PROBLEM DETAILS: Please return only the lines from the one holding "Click the 必要ディスク領域" through the one holding "Image resolution: width=868 pixels, height=405", exactly as they appear in the records below, both ends included.

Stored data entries

==*==

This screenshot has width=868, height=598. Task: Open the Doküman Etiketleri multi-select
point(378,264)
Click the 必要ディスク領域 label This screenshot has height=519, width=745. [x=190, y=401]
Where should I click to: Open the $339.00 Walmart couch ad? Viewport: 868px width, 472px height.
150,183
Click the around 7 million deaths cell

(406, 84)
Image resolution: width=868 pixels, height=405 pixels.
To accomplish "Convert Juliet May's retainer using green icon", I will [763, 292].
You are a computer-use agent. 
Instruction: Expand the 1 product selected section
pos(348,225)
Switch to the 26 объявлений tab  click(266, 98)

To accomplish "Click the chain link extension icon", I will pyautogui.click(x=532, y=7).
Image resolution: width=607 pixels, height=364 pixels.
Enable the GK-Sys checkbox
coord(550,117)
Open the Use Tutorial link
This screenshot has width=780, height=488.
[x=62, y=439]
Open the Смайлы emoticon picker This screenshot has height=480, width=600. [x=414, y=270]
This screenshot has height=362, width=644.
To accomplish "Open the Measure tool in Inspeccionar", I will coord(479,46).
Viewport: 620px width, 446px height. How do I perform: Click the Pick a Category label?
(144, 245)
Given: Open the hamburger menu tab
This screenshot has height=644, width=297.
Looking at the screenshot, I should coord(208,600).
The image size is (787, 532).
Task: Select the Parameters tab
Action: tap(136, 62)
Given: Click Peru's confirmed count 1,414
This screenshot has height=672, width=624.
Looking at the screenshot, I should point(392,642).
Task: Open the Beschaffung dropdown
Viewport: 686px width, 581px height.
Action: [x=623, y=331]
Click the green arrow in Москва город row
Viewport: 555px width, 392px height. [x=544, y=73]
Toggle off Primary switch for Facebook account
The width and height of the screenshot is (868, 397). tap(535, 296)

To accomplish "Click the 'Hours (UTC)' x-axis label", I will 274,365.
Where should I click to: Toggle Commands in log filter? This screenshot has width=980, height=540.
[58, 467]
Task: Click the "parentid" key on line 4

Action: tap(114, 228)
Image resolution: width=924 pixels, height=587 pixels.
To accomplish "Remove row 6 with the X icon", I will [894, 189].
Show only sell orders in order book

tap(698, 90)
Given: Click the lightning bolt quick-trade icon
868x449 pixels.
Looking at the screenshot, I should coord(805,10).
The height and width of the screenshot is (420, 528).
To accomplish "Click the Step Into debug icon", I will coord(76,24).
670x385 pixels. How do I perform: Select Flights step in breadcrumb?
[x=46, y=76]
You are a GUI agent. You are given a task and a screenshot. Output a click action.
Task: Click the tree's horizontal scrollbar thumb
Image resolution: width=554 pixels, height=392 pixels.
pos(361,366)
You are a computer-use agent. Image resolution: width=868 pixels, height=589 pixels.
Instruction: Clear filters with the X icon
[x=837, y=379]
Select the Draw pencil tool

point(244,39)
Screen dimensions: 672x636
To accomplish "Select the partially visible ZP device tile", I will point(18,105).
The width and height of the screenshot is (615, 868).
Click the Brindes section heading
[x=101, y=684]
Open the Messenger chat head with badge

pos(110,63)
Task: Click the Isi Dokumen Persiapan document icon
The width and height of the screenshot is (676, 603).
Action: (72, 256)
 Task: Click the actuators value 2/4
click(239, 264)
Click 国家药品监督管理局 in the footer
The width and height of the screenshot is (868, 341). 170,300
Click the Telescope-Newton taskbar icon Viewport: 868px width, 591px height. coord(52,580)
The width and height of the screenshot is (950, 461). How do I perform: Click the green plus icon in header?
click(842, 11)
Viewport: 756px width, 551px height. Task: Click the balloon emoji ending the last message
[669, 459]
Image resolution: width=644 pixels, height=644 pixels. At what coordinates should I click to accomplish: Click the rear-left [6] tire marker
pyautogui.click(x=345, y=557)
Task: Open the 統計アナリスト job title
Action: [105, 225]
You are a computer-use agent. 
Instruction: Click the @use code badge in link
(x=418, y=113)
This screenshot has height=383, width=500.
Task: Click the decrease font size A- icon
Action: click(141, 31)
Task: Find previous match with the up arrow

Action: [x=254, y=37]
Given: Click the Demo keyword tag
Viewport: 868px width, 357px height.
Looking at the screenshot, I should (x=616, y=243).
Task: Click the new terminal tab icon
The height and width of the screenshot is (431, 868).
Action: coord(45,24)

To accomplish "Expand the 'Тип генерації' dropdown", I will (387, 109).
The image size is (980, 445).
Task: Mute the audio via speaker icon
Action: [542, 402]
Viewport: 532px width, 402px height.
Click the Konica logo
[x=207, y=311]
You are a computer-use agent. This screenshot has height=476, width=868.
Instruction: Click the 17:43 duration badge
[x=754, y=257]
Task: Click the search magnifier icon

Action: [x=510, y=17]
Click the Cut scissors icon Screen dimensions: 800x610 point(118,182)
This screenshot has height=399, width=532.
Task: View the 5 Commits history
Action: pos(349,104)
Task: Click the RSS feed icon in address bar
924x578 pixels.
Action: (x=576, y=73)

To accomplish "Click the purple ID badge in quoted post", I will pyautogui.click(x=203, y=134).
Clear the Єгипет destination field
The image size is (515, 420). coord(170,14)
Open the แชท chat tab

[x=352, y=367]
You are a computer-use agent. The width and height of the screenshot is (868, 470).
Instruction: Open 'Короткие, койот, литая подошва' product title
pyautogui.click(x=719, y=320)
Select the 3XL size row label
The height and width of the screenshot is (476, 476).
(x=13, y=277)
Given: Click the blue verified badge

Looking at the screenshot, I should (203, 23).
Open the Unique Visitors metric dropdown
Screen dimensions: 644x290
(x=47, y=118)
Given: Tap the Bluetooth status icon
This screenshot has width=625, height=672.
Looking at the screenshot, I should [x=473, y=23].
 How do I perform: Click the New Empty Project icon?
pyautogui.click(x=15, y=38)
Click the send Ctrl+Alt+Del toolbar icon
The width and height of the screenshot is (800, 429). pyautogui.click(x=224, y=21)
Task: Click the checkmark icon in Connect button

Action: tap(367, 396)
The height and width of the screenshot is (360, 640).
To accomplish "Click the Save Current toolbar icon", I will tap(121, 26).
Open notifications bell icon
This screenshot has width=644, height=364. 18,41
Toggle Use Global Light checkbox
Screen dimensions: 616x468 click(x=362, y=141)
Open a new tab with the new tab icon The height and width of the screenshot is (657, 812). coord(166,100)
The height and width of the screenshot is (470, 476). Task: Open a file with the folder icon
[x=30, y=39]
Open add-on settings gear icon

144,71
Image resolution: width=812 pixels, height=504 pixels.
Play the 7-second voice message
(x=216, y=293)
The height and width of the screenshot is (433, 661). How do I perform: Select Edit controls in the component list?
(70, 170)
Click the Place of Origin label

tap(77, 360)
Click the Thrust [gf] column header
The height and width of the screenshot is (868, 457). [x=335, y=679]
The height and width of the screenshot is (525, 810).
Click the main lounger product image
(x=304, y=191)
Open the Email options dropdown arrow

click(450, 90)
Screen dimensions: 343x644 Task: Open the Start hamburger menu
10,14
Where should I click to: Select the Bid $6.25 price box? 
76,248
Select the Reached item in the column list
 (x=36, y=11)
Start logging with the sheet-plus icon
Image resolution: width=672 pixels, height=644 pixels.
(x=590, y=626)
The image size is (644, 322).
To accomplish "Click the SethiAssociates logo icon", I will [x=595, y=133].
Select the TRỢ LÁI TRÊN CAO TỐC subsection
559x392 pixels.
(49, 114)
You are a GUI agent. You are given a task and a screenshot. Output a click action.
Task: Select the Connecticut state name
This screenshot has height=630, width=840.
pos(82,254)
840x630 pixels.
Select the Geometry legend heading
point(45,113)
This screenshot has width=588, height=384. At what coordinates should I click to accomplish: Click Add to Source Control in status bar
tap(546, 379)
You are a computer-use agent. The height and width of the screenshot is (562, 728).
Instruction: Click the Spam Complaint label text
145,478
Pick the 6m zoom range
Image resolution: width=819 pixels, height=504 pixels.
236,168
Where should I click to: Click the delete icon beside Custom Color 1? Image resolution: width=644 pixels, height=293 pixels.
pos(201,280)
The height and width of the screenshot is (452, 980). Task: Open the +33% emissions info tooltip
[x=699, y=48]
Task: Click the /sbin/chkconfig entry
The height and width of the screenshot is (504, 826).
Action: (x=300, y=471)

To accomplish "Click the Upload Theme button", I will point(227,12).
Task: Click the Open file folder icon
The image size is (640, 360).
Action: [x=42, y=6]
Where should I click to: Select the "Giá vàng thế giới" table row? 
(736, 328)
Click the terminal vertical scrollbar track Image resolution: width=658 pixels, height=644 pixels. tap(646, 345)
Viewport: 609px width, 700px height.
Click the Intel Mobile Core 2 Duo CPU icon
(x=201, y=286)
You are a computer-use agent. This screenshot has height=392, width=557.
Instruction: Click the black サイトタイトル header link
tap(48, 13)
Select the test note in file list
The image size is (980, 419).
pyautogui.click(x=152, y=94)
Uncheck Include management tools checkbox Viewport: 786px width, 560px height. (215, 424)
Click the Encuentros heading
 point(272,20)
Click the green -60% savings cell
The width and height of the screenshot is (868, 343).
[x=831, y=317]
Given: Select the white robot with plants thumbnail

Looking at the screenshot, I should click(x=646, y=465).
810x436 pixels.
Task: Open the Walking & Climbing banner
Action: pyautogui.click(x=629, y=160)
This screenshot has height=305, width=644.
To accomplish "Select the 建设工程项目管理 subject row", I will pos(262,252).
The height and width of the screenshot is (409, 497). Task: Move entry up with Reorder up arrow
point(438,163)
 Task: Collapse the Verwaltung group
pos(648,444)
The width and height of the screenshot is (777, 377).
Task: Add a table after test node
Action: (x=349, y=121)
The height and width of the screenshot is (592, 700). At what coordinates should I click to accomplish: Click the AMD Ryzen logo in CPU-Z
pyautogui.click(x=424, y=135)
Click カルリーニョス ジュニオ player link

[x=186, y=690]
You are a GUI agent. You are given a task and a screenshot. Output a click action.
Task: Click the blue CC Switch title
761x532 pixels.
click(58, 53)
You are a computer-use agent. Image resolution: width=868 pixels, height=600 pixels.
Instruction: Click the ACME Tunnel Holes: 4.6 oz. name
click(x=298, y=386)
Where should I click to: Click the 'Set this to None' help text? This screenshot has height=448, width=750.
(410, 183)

==*==

SOLUTION TO THE PROBLEM:
Click the 必要ディスク領域 label This screenshot has height=519, width=745. [x=190, y=401]
Where should I click to: Open the $339.00 Walmart couch ad? Viewport: 868px width, 472px height.
150,183
Click the around 7 million deaths cell

(406, 84)
Image resolution: width=868 pixels, height=405 pixels.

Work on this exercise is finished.